Background Whole-genome sequencing (WGS) is now widely used in Schistosoma genomics. Whilst adult worms typically provide sufficient DNA for molecular analyses, their inaccessibility in live definitive hosts presents a challenge for population studies. Larval stages, such as miracidia can be collected non-invasively and preserved on Whatman FTA cards, however these samples typically yield low quantities of DNA and have high levels of contamination, particularly when obtained from stool samples. To counteract contamination, multiple washing steps prior to placement onto Whatman FTA cards can be performed, but this is labour-intensive and can limit the number of larvae collected. Methods Nanopore sequencing technologies includes an “adaptive sampling” feature, which enables selective enrichment or depletion of target DNA sequences during sequencing. In this study, we evaluated the potential of adaptive sampling to selectively enrich S. mansoni DNA from both washed and unwashed larval stage miracidia.

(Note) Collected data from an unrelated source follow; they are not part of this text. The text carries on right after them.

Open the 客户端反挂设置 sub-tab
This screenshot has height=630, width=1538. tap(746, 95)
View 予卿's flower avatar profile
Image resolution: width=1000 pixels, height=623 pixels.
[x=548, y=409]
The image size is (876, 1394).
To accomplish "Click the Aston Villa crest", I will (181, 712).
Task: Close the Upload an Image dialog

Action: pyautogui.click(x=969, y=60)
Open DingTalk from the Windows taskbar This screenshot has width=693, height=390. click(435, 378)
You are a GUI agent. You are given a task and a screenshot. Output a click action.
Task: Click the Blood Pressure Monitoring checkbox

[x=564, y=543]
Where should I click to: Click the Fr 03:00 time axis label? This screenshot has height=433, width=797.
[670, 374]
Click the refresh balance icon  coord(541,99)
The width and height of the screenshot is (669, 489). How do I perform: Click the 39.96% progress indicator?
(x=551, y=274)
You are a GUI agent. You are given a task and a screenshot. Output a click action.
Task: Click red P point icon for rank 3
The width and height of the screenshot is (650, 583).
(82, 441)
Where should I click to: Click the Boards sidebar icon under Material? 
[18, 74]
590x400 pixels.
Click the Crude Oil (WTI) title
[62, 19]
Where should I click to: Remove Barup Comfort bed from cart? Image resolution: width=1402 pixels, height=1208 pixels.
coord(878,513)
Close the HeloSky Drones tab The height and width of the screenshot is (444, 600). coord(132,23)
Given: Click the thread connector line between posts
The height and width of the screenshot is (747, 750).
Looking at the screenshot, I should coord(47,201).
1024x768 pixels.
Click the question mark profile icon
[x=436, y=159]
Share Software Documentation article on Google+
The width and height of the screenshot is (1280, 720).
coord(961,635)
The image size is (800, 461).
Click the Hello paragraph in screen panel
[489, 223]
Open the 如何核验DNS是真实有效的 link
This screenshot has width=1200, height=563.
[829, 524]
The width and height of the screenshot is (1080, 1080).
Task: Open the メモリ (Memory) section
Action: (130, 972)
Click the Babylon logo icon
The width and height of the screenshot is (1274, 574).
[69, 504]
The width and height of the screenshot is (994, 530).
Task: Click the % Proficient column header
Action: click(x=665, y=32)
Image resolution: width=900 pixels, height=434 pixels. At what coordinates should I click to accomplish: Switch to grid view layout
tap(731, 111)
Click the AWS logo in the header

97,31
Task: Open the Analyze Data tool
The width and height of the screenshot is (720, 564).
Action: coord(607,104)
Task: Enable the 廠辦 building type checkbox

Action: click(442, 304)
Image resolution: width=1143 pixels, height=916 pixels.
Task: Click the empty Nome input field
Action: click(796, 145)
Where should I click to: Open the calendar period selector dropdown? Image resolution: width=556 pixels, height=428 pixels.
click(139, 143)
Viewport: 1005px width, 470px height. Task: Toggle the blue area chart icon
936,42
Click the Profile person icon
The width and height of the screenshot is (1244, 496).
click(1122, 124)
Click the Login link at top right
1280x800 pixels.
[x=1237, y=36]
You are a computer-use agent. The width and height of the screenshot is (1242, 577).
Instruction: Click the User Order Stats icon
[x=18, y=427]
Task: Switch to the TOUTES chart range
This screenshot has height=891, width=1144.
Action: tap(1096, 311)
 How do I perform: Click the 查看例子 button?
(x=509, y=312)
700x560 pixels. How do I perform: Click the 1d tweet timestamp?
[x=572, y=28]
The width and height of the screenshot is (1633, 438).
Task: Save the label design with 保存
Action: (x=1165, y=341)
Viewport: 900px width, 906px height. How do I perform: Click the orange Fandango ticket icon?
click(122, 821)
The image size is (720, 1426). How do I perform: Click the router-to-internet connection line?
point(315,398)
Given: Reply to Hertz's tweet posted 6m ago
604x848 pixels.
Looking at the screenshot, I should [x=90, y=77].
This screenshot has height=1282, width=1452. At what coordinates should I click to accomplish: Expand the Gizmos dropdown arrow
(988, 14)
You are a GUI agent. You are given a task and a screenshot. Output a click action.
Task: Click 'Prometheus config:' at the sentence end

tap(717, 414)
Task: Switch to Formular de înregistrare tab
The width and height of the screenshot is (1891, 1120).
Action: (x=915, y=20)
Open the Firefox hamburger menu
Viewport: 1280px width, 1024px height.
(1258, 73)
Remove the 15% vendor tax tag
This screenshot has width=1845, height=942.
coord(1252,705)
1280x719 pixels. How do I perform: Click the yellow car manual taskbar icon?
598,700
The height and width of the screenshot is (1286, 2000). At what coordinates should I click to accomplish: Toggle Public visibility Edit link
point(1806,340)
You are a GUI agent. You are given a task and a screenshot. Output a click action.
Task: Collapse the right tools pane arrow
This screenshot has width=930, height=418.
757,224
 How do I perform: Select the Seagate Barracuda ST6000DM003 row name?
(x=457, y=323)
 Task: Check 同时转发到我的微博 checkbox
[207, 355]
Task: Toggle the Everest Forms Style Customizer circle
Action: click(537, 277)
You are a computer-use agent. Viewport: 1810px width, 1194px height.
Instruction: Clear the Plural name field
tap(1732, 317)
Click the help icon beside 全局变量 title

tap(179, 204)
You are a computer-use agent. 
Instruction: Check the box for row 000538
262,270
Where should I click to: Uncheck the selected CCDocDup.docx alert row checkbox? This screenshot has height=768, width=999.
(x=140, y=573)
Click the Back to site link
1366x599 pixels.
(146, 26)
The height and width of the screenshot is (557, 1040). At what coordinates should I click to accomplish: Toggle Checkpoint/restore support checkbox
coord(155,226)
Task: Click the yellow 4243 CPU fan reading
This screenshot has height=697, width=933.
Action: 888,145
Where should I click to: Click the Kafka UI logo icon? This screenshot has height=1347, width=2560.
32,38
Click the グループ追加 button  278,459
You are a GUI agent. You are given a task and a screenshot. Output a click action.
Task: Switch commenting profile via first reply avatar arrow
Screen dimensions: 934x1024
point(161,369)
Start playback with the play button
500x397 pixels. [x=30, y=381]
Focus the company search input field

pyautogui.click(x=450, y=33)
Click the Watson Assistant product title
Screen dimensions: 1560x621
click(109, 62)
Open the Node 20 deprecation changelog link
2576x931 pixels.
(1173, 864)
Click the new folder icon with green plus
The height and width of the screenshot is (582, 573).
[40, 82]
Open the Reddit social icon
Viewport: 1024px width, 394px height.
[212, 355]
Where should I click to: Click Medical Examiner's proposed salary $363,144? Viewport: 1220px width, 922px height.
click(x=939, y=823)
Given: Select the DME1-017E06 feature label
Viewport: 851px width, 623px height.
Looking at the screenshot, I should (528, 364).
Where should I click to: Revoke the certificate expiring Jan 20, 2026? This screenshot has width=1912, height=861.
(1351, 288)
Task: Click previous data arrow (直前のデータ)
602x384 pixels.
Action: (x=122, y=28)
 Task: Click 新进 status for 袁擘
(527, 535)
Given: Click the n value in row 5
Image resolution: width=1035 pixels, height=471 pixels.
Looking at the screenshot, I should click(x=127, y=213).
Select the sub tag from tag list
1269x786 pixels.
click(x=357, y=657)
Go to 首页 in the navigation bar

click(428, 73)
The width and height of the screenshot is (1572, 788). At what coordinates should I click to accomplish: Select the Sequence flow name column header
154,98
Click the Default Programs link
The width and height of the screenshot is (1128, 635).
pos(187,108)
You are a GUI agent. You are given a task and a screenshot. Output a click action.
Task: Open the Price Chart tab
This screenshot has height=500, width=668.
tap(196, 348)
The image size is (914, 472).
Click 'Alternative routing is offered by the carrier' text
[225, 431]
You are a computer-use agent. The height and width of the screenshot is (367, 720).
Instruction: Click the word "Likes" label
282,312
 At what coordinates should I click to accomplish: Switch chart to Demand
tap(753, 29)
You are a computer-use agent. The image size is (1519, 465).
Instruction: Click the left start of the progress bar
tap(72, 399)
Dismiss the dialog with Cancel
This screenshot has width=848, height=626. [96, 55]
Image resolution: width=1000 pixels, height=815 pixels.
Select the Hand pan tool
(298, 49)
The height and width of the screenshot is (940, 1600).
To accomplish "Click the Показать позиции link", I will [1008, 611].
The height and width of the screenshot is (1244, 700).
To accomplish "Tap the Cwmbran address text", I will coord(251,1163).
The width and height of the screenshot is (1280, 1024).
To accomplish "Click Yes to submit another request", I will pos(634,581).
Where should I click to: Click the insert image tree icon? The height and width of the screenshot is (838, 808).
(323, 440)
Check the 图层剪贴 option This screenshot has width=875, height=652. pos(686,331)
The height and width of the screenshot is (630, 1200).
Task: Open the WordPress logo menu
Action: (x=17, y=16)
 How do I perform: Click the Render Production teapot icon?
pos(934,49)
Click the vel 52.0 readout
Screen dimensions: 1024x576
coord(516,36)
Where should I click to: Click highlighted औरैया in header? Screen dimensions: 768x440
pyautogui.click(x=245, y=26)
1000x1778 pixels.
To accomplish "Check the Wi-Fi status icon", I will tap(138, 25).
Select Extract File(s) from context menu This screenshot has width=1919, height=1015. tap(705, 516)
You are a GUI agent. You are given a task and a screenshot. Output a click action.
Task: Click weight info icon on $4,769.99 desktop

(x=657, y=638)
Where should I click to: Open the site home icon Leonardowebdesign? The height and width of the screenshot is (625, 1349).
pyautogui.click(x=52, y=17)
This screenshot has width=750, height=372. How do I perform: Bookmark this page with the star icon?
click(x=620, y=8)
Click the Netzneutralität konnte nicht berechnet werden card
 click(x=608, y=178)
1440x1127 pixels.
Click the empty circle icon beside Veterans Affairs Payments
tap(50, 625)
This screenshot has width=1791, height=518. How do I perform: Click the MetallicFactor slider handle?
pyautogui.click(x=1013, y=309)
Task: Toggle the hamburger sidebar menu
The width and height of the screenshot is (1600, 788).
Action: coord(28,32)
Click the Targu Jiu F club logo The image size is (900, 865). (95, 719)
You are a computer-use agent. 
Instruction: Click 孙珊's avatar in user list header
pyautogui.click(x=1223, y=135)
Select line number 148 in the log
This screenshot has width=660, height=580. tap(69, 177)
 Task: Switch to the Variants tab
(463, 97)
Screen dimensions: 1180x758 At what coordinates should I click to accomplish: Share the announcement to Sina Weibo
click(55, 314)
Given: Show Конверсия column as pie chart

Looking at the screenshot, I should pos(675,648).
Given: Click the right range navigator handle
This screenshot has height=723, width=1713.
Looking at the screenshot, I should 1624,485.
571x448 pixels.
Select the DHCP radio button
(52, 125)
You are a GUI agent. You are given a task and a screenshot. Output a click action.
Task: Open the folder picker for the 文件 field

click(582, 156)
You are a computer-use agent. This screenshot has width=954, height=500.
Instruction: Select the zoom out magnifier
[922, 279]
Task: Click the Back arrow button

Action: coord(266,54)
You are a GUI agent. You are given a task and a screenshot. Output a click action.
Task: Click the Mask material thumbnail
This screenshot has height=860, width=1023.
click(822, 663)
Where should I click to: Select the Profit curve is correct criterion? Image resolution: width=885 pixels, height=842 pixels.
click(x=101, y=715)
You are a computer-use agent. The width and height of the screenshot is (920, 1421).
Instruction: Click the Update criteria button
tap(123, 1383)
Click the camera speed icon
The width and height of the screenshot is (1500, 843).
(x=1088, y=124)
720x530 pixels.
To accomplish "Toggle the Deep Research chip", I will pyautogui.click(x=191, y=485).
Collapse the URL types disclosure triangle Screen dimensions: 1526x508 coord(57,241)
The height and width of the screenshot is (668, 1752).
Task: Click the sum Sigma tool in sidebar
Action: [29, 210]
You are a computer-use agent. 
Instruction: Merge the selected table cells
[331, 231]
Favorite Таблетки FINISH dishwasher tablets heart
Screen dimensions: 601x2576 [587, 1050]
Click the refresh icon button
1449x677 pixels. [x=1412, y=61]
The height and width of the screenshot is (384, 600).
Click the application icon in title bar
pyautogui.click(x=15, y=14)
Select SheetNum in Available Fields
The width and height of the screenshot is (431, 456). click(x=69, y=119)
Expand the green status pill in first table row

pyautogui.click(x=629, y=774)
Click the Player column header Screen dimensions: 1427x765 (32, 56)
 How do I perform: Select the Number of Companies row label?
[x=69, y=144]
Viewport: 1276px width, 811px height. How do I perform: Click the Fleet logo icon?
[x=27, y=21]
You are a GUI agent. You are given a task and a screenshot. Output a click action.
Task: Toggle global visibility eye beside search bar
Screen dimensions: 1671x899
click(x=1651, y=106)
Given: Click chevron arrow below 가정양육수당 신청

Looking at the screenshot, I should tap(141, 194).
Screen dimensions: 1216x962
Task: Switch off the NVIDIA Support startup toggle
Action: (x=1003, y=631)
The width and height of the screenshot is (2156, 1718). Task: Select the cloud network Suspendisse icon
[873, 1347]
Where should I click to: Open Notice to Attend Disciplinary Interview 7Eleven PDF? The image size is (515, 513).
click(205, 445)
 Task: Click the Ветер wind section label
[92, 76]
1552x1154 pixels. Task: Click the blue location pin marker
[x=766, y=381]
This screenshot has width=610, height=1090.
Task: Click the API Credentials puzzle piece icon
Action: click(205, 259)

We used Kraken2 to characterise sample contamination and assessed sequencing breadth and depth of genome coverage to determine whether adaptive sampling could provide sufficient S. mansoni DNA for WGS. Results and conclusion Our results demonstrate that washed samples contained a higher proportion of S. mansoni DNA, validating the effectiveness of washing for contamination removal. However, adaptive sampling failed to generate sufficient S. mansoni reads for effective WGS. These findings suggest that, at present, washing remains critical for maximising S. mansoni DNA purity as adaptive sampling alone is insufficient for enrichment. Alternative enrichment strategies will be necessary to improve sequencing efficiency and data quality for S. mansoni WGS.